Se la domanda è "come hai campato nel 2012 con soli 3176 euro?", la risposta è "come tanti disoccupati, come tanti giovani, faticando, chiedendo una mano ai genitori e vivendo in modo sobrio (tra l'altro per me la sobrietà non è un sacrificio)". 
Se poi non è convinto e ritiene ancora che io sia "distratto" mi denunci!
 Cosa aspetta?
 Dichiarare il falso in dichiarazione dei redditi è un reato. 
Per ultimo, dato che mi si accusa di violenze inaudite alla Camera voglio chiarire un paio di punti.
 Non ho mai impedito all'Onorevolissimo statista Speranza di parlare. Semplicemente gli ho impedito di mentire.
 Ma dato che lui quando parla mente evidentemente per non mentire ha deciso di non parlare. 
Io ero in sala stampa, a 5 metri da lui e gli ho detto questa frase: "alla prima menzogna ti sbugiarderò". 

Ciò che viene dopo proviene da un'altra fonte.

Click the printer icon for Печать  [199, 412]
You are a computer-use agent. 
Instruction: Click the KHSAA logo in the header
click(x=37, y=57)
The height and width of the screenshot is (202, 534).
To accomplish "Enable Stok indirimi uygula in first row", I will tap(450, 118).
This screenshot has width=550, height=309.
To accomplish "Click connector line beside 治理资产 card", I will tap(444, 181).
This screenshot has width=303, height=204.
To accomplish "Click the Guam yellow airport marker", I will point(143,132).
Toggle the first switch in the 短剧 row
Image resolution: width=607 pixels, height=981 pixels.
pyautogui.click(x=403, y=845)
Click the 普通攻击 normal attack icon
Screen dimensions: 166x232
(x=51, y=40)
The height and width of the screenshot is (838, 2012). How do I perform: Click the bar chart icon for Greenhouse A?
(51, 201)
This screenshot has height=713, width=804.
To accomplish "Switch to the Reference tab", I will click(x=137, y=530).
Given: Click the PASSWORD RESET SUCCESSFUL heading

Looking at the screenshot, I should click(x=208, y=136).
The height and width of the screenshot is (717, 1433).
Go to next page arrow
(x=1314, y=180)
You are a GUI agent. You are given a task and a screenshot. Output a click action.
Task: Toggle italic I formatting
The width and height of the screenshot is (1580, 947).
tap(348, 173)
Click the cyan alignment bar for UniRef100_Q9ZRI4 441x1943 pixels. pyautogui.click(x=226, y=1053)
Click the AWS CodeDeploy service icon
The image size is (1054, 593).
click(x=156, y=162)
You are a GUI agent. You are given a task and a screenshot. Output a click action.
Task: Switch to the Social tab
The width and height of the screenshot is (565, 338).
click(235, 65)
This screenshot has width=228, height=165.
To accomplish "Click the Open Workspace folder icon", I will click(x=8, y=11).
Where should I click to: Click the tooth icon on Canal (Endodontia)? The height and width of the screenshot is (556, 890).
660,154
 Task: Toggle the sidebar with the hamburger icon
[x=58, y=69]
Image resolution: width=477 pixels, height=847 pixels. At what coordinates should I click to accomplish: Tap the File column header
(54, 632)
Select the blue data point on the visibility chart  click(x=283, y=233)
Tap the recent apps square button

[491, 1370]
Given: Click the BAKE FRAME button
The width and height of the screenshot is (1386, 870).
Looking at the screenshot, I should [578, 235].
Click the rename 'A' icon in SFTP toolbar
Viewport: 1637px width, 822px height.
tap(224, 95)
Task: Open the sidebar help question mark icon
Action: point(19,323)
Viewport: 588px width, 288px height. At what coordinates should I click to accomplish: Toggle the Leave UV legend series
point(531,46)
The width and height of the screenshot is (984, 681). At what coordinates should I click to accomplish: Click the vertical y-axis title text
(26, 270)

La sua risposta è stata meravigliosa: 
"allora vado a fare la conferenza stampa nel mio ufficio". Fenomeno! 
Dopo è nata la discussione. 
Per concludere vi informo che tra i capi di accusa che i deputati Questori Fontanelli e Fontana mi muovono nella relazione sugli episodi del 29 e 30 gennaio, del 24 gennaio e del 4 dicembre, vi è il fatto che avrei occupato i banchi del governo durante il voto sul TAP (gasdotto Trans-adriatico). Non avrei, ho (io e tanti miei colleghi)!
 L'abbiamo fatto, lo rivendichiamo e ne andiamo orgogliosi.
 Il TAP è anticostituzionale, inutile, dannoso, sarà una bomba economica, ambientale, sociale. 
Noi stiamo dalla parte dei cittadini sempre. 
Pensavate di avere a che fare con sudditi, che ci saremmo abituati alla casta, ai prosecchini tra onorevoli, al "venticello stuzzicherello" romano? 
Beh non è così, siamo dipendenti dei cittadini e i cittadini onesti (al netto di scivolate sul linguaggio che non avverranno più) sono fieri di noi.